Schadensersatz bei rechtswidrigem Warnstreik

Eine Streikmaßnahme zum Abschluss eines Verbandstarifvertrags ist rechtswidrig, wenn das bestreikte Unternehmen zuvor in eine Mitgliedschaft im Arbeitgeberverband ohne Tarifbindung wechselt und die Gewerkschaft hierüber informiert (BAG, Urteil vom 19. Juni 2012, Aktenzeichen 1 AZR 775/10).

Der Fall

Das klagende Unternehmen war bis zum 29. März 2009 tarifgebundenes Mitglied in einem Arbeitgeberverband der Druckindustrie. Zum 29. März 2009 wechselte die Klägerin innerhalb des Arbeitgeberverbands in eine Mitgliedschaft ohne Tarifbindung (OT-Mitgliedschaft) und wurde zugleich Mitglied in einem anderen Arbeitgeberverband. Durch ein Schreiben des neuen Arbeitgeberverbands vom 19. Mai 2009 sowie in einem Gespräch zwischen der Klägerin und einem Vertreter der beklagten Gewerkschaft am 22. Mai 2009 wurde die Beklagte über diese Entwicklung informiert. Am 29. Mai 2009 rief die Beklagte die Beschäftigten der Klägerin zu einem Warnstreik auf. Mit diesem Warnstreik wollte die Beklagte die Forderung nach einer Entgelterhöhung von 5 Prozent in der Druckindustrie durchsetzen. Mit ihrer Klage hat die Klägerin die Rechtswidrigkeit dieses Streiks geltend gemacht und Schadensersatz von der Beklagten in Höhe von 35.000 Euro gefordert.
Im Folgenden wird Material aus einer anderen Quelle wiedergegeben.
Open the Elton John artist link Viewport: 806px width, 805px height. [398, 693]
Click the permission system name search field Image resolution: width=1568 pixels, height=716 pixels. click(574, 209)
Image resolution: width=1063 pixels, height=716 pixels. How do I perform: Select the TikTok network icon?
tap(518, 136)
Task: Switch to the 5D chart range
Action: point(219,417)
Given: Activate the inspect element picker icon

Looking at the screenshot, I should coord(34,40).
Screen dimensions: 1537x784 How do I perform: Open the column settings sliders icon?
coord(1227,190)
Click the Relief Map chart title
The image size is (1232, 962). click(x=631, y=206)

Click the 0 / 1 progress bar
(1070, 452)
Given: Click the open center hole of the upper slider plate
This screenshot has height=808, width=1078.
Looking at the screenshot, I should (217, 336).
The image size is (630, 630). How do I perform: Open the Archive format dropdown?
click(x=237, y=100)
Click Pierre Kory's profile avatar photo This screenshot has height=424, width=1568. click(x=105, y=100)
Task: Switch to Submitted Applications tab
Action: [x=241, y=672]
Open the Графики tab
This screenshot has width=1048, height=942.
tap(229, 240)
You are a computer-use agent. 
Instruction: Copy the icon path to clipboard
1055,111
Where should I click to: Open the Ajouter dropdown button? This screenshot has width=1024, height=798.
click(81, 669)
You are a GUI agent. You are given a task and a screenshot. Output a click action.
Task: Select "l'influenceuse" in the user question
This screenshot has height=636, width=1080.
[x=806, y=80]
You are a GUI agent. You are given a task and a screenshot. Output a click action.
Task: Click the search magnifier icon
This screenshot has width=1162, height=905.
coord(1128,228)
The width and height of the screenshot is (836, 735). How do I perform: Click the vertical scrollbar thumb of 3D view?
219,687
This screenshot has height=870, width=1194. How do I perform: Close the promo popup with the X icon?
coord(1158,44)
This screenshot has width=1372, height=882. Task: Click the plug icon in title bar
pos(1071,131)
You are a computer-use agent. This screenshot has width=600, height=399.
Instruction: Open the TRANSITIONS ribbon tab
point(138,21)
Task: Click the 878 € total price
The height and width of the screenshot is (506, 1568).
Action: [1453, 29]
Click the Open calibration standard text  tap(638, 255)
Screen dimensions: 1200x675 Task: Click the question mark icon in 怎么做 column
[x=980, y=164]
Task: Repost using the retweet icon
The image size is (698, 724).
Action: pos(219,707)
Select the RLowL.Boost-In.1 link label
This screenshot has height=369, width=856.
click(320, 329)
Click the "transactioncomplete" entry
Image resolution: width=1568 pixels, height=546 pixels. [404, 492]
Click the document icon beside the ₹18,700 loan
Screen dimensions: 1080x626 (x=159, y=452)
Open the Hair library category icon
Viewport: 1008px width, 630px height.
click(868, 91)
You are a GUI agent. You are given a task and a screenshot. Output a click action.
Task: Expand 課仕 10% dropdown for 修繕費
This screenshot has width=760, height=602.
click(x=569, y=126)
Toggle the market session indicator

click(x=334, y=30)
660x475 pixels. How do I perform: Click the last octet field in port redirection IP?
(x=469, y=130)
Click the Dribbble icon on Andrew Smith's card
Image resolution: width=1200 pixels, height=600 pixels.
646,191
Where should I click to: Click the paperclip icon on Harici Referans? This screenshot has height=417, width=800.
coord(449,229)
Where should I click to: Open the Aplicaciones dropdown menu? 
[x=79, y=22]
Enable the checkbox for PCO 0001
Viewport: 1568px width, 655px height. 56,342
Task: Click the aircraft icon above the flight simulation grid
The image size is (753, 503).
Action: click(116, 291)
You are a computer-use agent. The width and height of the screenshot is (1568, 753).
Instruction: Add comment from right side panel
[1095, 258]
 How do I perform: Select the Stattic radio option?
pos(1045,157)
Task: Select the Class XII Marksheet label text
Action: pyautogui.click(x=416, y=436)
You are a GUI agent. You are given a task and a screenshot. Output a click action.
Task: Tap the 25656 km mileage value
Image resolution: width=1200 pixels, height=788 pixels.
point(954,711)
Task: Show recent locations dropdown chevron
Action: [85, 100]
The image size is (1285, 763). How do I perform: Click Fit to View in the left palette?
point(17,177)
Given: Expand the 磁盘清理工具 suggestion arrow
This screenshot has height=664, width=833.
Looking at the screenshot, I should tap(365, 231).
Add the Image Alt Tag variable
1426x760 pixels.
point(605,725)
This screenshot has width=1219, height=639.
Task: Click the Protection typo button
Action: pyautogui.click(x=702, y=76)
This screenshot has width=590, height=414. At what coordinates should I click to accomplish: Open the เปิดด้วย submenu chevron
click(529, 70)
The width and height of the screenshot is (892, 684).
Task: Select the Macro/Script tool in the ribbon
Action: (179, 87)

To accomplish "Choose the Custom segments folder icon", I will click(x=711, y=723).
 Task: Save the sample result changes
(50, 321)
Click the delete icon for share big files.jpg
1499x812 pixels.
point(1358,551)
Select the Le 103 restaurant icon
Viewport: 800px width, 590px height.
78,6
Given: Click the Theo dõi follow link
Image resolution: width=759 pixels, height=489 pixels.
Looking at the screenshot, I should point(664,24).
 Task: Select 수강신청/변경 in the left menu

Aufgrund des Wechsels der Klägerin in eine OT-Mitgliedschaft bei dem Arbeitgeberverband der Druckindustrie sei der Streik in ihrem Unternehmen nicht rechtmäßig gewesen.

Die Entscheidung

Die Klage hatte Erfolg.

Der Streik, zu dem die Beklagte bei der Klägerin aufgerufen hatte, war rechtswidrig. Die Beklagte hat daher Schadensersatz zu leisten. Zur Feststellung der Schadenshöhe wurde der Rechtsstreit an die Vorinstanz zurückverwiesen. Zum Zeitpunkt des Warnstreiks war die Klägerin kein tarifgebundenes Mitglied des Arbeitgeberverbands in der Druckindustrie mehr. Sie war bereits zuvor in eine OT-Mitgliedschaft gewechselt. Diesen Wechsel hatte sie der Beklagten auch mitgeteilt. Arbeitskampfmaßnahmen zum Abschluss eines Verbandstarifvertrags sind gegenüber einem Unternehmen dann nicht mehr zulässig, wenn das Unternehmen während laufender Tarifverhandlungen innerhalb eines Arbeitgeberverbands in eine OT-Mitgliedschaft wechselt und die Gewerkschaft hierüber in Kenntnis setzt. Im vorliegenden Fall ist auch keine Umdeutung der Arbeitskampfmaßnahme in einen Unterstützungsstreik möglich. Der Warnstreik war somit rechtswidrig. Die Beklagte ist gemäß § 823 Abs. 1 BGB zum Schadensersatz verpflichtet.

Das Fazit

Nach der ständigen Rechtsprechung des BAG ist eine OT-Mitgliedschaft eines Arbeitgebers in einem Arbeitgeberverband zulässig. Eine solche Mitgliedschaft führt für den Arbeitgeber nicht zu einer Bindung an die von dem Arbeitgeberverband abgeschlossenen Tarifverträge nach § 3 Abs. 1 Tarifvertragsgesetz. Das Gericht hat hierzu entschieden, dass Arbeitgeber, die der Tarifbindung unterliegen, mit solchen ohne Tarifbindung unter einem Dach organisiert sein dürfen. Es muss dann allerdings in der Satzung sichergestellt sein, dass die Arbeitgeber ohne Tarifbindung auf tarifpolitische Entscheidungen des Dachverbands keinen unmittelbaren Einfluss haben dürfen. Denn aufgrund der normativen Wirkung von Tarifverträgen ist es laut BAG erforderlich, dass Verantwortlichkeit und Betroffenheit bezüglich der tarifvertraglichen Vereinbarungen zusammenfallen. Da im vorliegenden Fall eine wirksame OT-Mitgliedschaft vorlag, war die Klägerin nicht mehr von den Tarifverhandlungen des Arbeitgeberverbands mit der beklagten Gewerkschaft betroffen. Das Unternehmen der Klägerin durfte somit zumindest nicht mit der Begründung bestreikt werden, den Abschluss eines Tarifvertrags mit dem Arbeitgeberverband herbeiführen zu wollen.